# Glow Gauges



## s132nr (Feb 27, 2006)

Hey does any1 know where i can get these exact guages. Its says for the newer sentra..................Were could i get one for a 97 se-r............Thanks or do u think those these would fit

http://www.elgauges.com/index.asp?PageAction=VIEWPROD&ProdID=216


----------



## TheMadCheshire (Dec 30, 2004)

imma gonna hafta say no on the link. Try Import Intellegence for gauges to fit your car.


----------



## LIUSPEED (May 29, 2002)

maybe i can scrounge up some older dealer accounts and get you some el reverse guages.. i know i have a set on my GA right now and im sure se-r are more popular.


----------



## JRinke (Jan 10, 2006)

Here you go. This place has THE best selection of Reverse and glows. 
MakotoAutoTrends.com


----------



## s132nr (Feb 27, 2006)

nah im looking for those exact gauges as the one on this guys car...............
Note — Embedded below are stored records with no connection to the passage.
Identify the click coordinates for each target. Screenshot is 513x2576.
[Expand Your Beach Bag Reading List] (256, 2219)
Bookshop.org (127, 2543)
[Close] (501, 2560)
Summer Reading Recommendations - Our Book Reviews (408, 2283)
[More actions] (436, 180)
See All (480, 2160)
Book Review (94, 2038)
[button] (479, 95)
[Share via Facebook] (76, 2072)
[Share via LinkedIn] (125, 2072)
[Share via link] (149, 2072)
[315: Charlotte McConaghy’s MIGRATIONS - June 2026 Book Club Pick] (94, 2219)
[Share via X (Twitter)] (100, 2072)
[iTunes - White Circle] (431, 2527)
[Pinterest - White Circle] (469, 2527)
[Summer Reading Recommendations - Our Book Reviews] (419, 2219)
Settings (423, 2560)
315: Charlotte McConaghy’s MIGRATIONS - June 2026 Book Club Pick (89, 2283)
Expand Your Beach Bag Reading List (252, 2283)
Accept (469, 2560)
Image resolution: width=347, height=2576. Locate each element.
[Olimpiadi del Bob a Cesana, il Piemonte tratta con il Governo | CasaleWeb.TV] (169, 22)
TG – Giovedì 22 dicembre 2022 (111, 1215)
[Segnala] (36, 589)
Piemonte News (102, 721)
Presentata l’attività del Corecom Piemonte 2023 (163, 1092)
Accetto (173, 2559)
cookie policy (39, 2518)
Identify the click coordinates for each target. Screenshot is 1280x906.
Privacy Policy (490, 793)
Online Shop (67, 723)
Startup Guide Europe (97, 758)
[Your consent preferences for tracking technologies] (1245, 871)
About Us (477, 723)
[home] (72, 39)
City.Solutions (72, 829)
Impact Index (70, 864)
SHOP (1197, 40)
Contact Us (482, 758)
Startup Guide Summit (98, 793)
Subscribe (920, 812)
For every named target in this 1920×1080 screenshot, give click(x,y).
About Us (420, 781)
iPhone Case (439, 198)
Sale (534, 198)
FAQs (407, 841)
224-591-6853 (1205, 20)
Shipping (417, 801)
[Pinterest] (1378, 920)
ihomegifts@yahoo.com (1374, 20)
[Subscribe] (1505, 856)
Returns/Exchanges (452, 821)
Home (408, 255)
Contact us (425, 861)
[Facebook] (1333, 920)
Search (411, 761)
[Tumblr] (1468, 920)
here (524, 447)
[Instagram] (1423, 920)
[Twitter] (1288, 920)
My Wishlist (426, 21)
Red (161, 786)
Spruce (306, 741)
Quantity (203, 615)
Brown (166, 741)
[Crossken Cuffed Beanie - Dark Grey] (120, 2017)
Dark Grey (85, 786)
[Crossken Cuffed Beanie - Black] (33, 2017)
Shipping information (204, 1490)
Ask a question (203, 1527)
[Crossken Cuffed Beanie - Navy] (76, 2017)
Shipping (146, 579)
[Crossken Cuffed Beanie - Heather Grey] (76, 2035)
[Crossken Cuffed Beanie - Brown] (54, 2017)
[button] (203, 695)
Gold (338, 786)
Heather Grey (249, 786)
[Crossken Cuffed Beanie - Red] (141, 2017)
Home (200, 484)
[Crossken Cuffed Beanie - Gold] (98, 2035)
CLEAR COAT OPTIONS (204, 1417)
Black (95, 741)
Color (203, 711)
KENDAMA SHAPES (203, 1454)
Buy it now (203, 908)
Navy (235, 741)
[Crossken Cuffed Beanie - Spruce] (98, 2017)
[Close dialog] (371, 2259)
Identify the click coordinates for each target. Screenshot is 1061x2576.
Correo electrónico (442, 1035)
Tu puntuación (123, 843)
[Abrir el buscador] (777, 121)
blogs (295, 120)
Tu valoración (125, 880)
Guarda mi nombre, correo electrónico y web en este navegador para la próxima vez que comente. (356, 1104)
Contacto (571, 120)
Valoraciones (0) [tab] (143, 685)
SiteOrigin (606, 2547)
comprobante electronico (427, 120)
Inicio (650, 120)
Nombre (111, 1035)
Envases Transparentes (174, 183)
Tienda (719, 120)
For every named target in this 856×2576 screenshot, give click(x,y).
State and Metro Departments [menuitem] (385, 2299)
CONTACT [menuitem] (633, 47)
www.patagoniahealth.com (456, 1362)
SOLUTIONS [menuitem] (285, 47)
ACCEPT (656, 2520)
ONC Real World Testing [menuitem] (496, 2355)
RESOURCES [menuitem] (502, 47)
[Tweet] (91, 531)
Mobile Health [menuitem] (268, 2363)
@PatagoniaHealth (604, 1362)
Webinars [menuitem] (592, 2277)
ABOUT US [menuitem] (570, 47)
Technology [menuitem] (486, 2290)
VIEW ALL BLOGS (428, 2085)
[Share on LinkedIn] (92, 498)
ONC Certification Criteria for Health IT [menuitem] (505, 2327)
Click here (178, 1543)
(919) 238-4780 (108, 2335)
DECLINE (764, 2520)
http://www.cardomain.com/ride/2042387

scroll down.............were can i get em:jawdrop:


----------



## WRteam200sx (Mar 15, 2003)

sell yah mine.... i dont want them anymore they even have the controller to change the center from the blue to green and dim it....

PM me if your interested


----------



## s132nr (Feb 27, 2006)

any pics???????????????


----------



## WRteam200sx (Mar 15, 2003)

sorry man, i just sold them last week, i tried to sell them to ya, but you didnt get back to me in time...


----------



## Sorority Demon (Jul 15, 2005)

I have seen some gauges like that on ebay. I got a set similar to the ones that are on that car domain for my integra on ebay. They were like $40 shipped. Currently there is a set being sold on there, but I don't think they are for a se-r, as they have no tach.


----------